В ресторане «Тулузский негр» мы пили хороший кагор, заказывали четверть бутылки, полбутылки, а то и целый графин и обычно на одну треть разбавляли вино водой. Дома, над лесопилкой, у нас было корсиканское вино, отличавшееся большой крепостью и низкой ценой. Это было подлинно корсиканское вино, и даже если его разбавить водой наполовину, оно все же оставалось вином. В Париже в то время можно было неплохо жить на гроши, а периодически не обедая и совсем не покупая новой одежды, можно было иной раз и побаловать себя. Из «Селекта» я сразу ушел, как только увидел там Гарольда Стирнса, который наверняка заговорил бы о лошадях, а от этих животных я только что с чистой совестью и легким сердцем решил отречься навсегда. Исполненный в тот вечер сознания своей праведности, я прошел мимо всего набора завсегдатаев «Ротонды» и, презрев порок и стадный инстинкт, перешел на другую сторону бульвара, где было кафе «Купол». В «Куполе» тоже было полно, но там сидели люди, которые хорошо поработали.

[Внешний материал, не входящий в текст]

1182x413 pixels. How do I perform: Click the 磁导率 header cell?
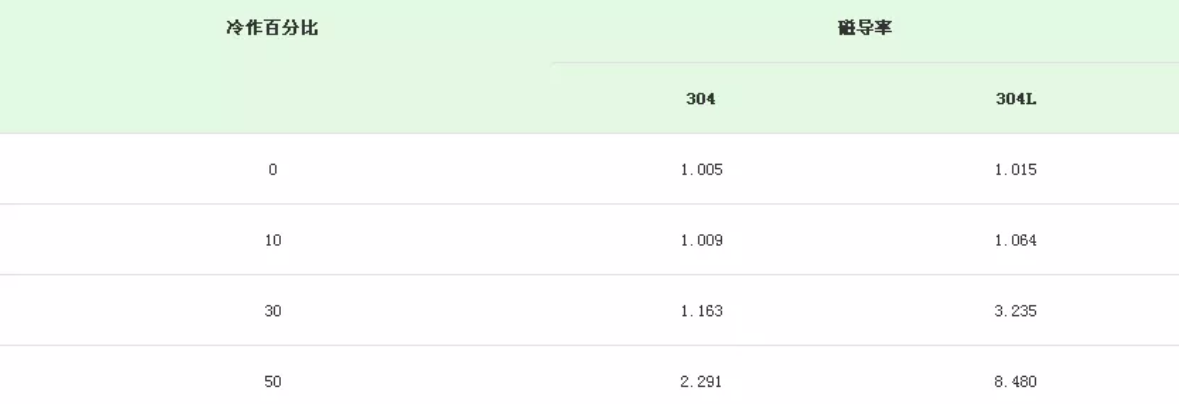[865, 29]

Там сидели натурщицы, которые хорошо поработали, и художники, которые работали до наступления темноты, и писатели, которые закончили дневной труд себе на горе или на радость, и пьяницы, и всякие любопытные личности — некоторых я знал, а другие были просто так, реквизитом. Я прошел через зал и подсел к Пасхину, с которым были две сестры-натурщицы. Пасхин помахал мне, когда я еще стоял на тротуаре улицы Деламбра, размышляя, зайти выпить или нет. Пасхин был очень хороший художник, и он был пьян-целеустремленно и привычно пьян, но при этом сохранял полную ясность мысли. Обе натурщицы были молодые и хорошенькие. Одна-смуглая брюнетка, маленькая, прекрасно сложенная, обманчиво-хрупкая и порочная. Другая — — ребячливая и глупая, но очень красивая недолговечной детской красотой. Ее фигура уступала фигуре сестры-она была какая-то очень худая, как, впрочем, и все той весной.

— Добрая сестра и злая сестра, — сказал Пасхин. — У меня есть деньги.

Что будешь пить?

— Une demi-blonde[24] — сказал я официанту.

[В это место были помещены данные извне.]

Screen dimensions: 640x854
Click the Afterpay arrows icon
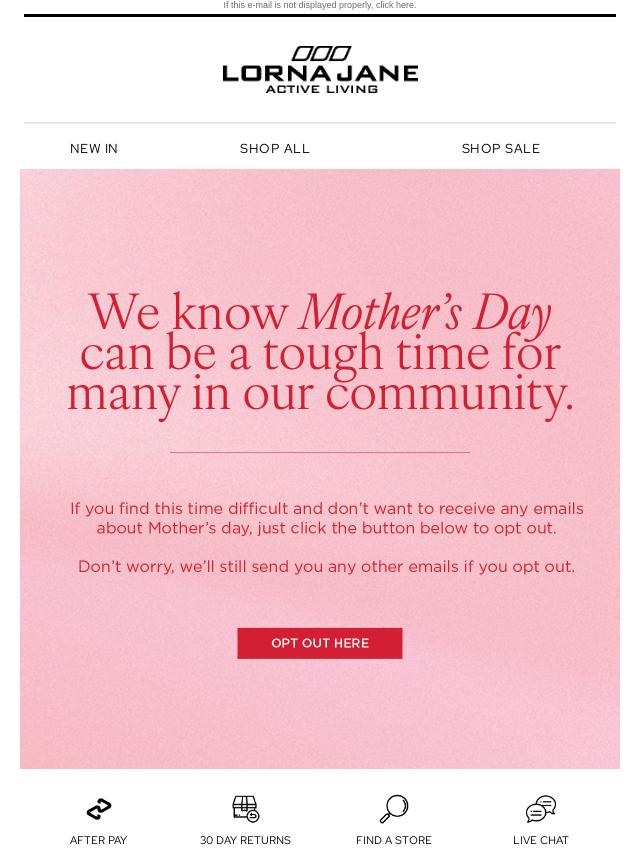point(99,809)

— Выпей виски. У меня есть деньги.

— Я люблю пиво.

— Если бы ты действительно любил пиво, ты бы сидел у Липпа. Ты, наверно, работал.

— Да.

— Двигается?

— Как будто.

— Прекрасно. Я рад. И тебе пока еще ничего не надоело?

— Нет.

— Сколько тебе лет?

— Двадцать пять.

— Хочешь переспать с ней? — Он посмотрел на темноволосую сестру и улыбнулся. — Ей это будет полезно.

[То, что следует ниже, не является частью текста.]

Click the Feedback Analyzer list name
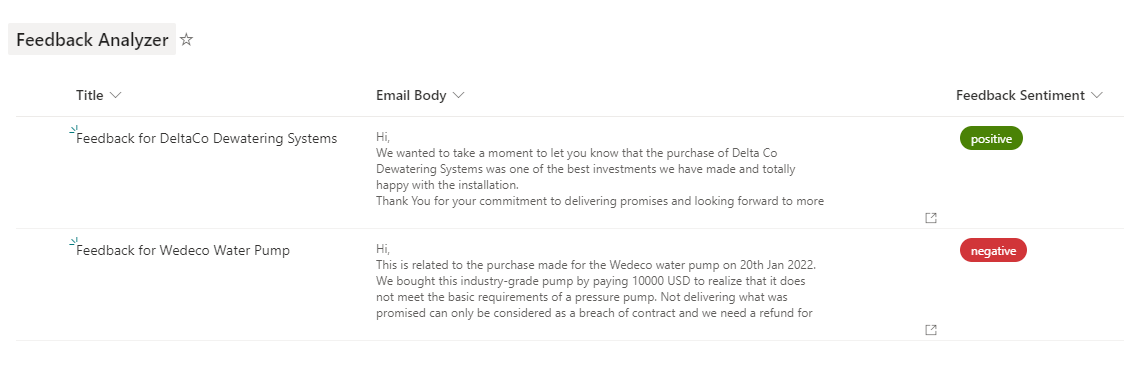 (92, 39)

— Наверно, с нее на сегодня хватит и вас.

Она улыбнулась мне, приоткрыв губы.

— Он распутник, — сказала она, — но очень милый.

— Ты можешь пойти с ней в студию.

— Нельзя ли без свинства? — сказала светловолосая сестра.

— А тебя кто спрашивает? — отрезал Пасхин.

— Никто. Захотела и сказала.

— Будем чувствовать себя свободно, — сказал Пасхин. — Серьезный молодой писатель, и доброжелательный мудрый старый художник, и две молодые красивые девушки, у которых впереди вся жизнь. Так мы и сидели, и девушки прихлебывали из своих рюмок, Пасхин выпил еще один коньяк с содовой, а я пил пиво, но никто не чувствовал себя свободно, кроме Пасхина. Брюнетка то и дело меняла позу, выставляя себя напоказ, поворачивалась в профиль так, чтобы свет подчеркивал линии ее лица, и показывала мне обтянутую черным свитером грудь. Ее коротко подстриженные волосы были черные и гладкие, как у восточных женщин. — Ты целый день позировала, — сказал ей Пасхин. — Тебе непременно надо демонстрировать этот свитер здесь, в кафе?

— Мне так нравится, — сказала она.

— Ты похожа на яванскую куклу, — сказал он.

— Не глазами, — сказала она. — Это не так просто.

— Ты похожа на бедную, совращенную poupйe[25]. — Может быть, — сказала она. — Но зато живую. А о тебе этого не скажешь.

— Ну, это мы еще увидим.

— Прекрасно, — сказала она. — Я люблю доказательства.

— Тебе их было недостаточно сегодня?

— Ах, это, — сказала она и подставила лицо последним отблескам вечернего света. — Тебя просто взбудоражила работа. Он влюблен в свои холсты, — сказала она мне. — Вечно какая-нибудь грязь. — Ты хочешь, чтобы я писал тебя, платил тебе, спал с тобой, чтобы у меня была ясная голова и чтобы я еще был влюблен в тебя, — сказал Пасхин. —

Ах ты, бедная куколка.

— Я вам нравлюсь, мосье, не правда ли? — спросила она.

— Очень.

— Но вы слишком большой, — сказала она огорченно.

— В постели все одного роста.

— Неправда, — сказала ее сестра. — И мне надоел этот разговор. — Послушай, — сказал Пасхин. — Если ты считаешь, что я влюблен в холсты, завтра я нарисую тебя акварелью.

— Когда мы будем ужинать? — спросила ее сестра. — И где?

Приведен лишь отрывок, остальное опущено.